■ Exercise objective:
Taking only the lines of the data below from the line with "Click the Advanced compare condition heading" to the line with "The width and", ends included, write them out exactly and without pictures.

■ Material provided:
----

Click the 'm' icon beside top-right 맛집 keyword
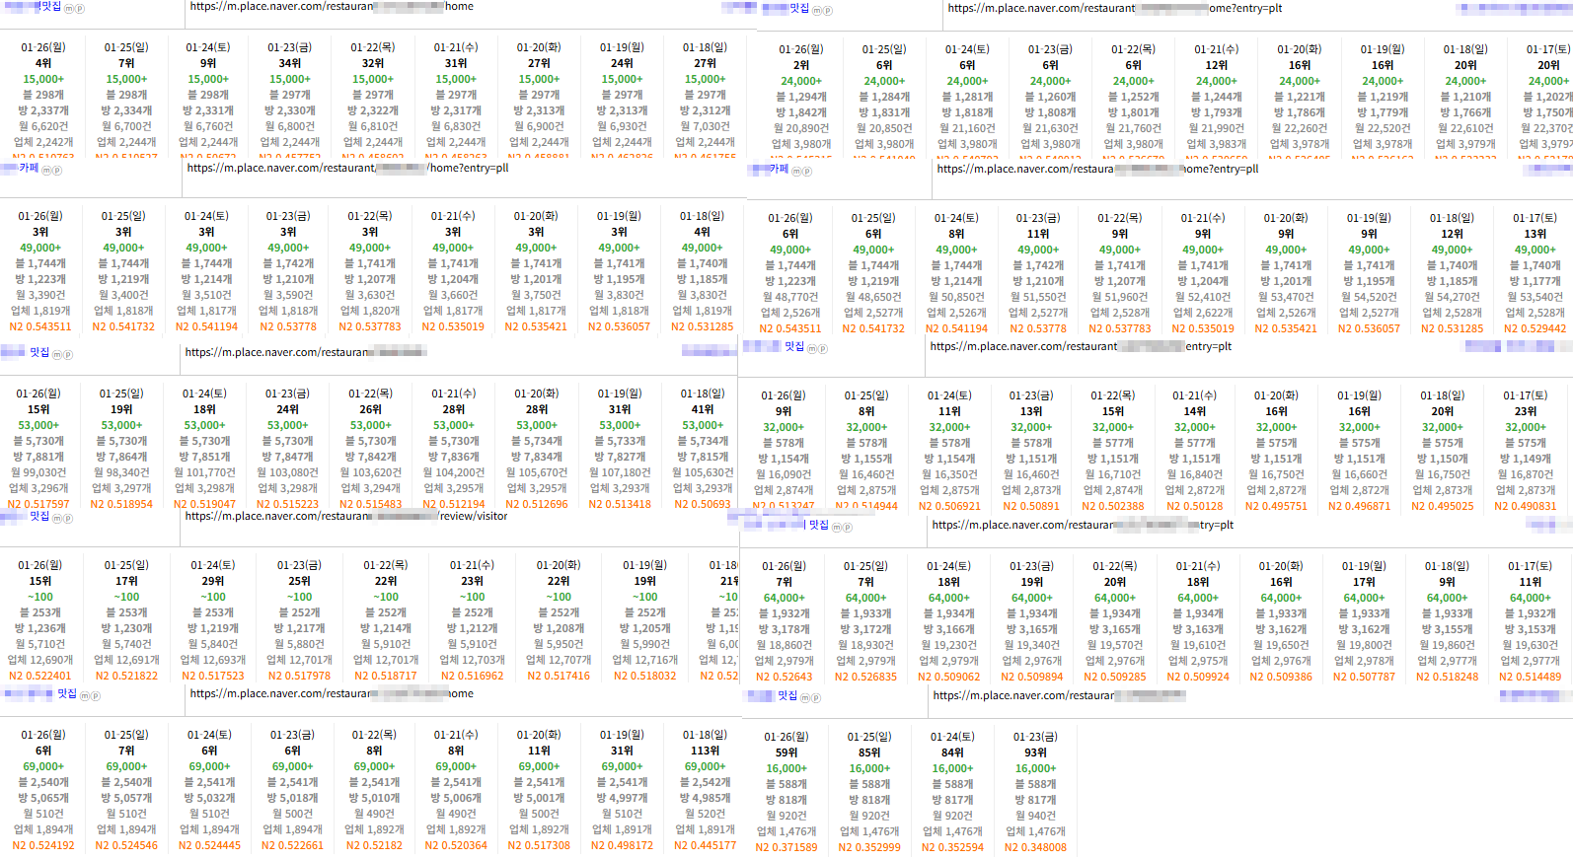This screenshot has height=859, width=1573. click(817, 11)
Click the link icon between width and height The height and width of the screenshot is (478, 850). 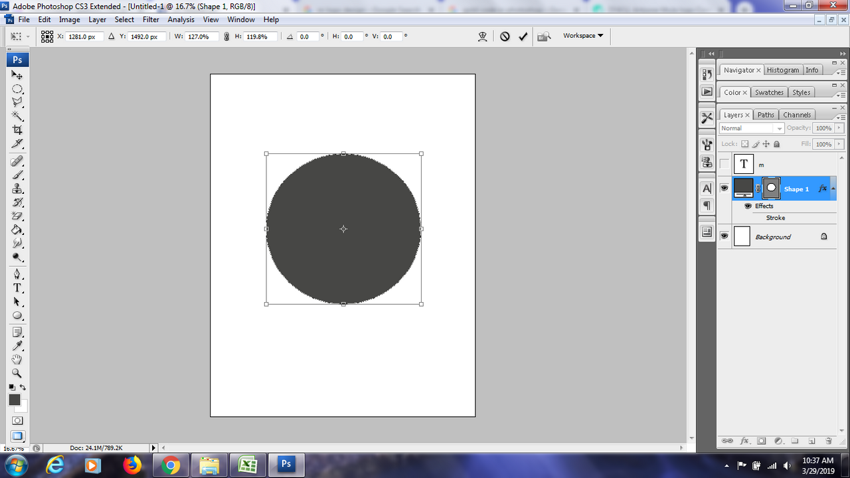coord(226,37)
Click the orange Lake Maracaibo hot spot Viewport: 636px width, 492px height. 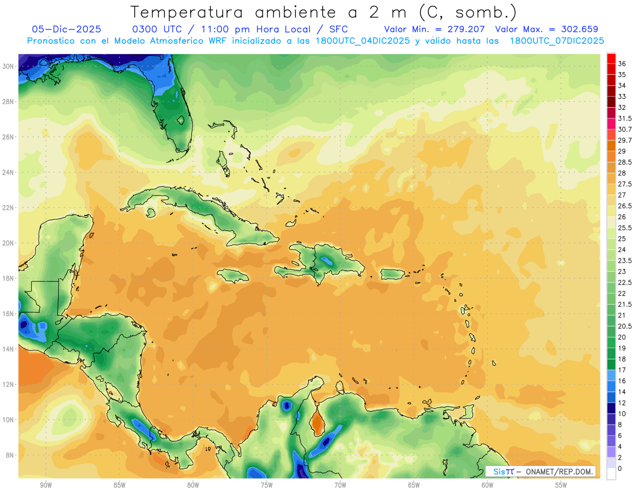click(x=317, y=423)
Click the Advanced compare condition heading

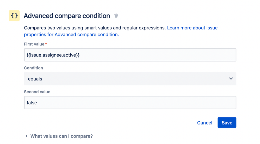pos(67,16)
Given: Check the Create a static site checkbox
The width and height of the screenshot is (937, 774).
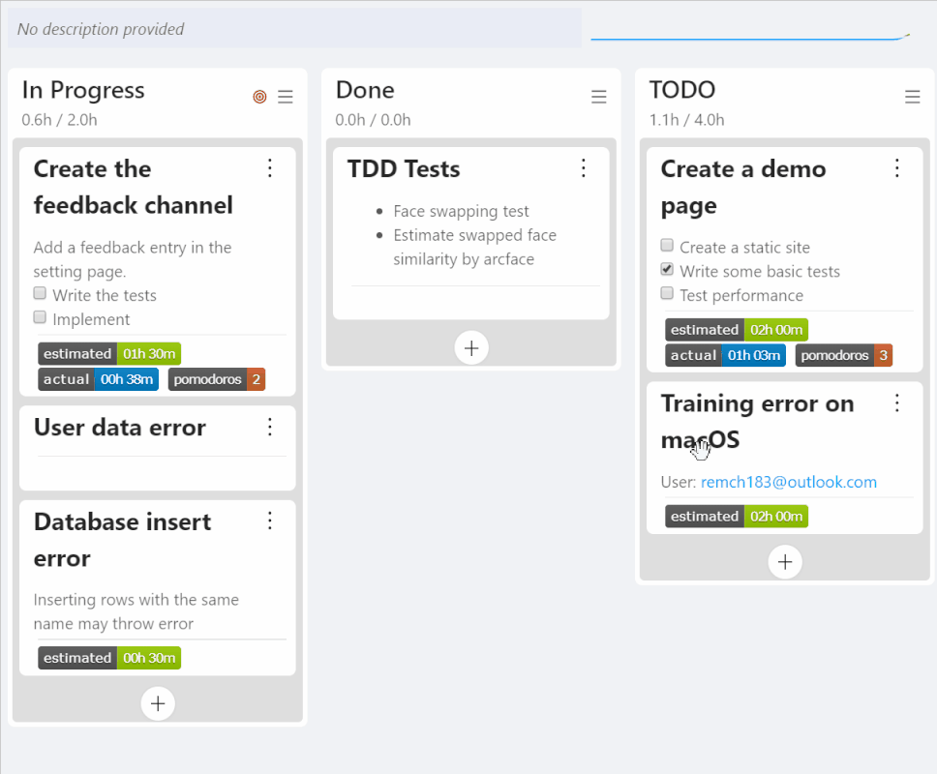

----

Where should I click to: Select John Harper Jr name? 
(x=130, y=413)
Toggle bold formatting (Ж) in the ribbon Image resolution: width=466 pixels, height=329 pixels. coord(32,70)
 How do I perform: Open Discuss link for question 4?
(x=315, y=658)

----

■ Solution for this task:
Click the Advanced compare condition heading

pos(67,16)
Given: Check the Create a static site checkbox
The width and height of the screenshot is (937, 774).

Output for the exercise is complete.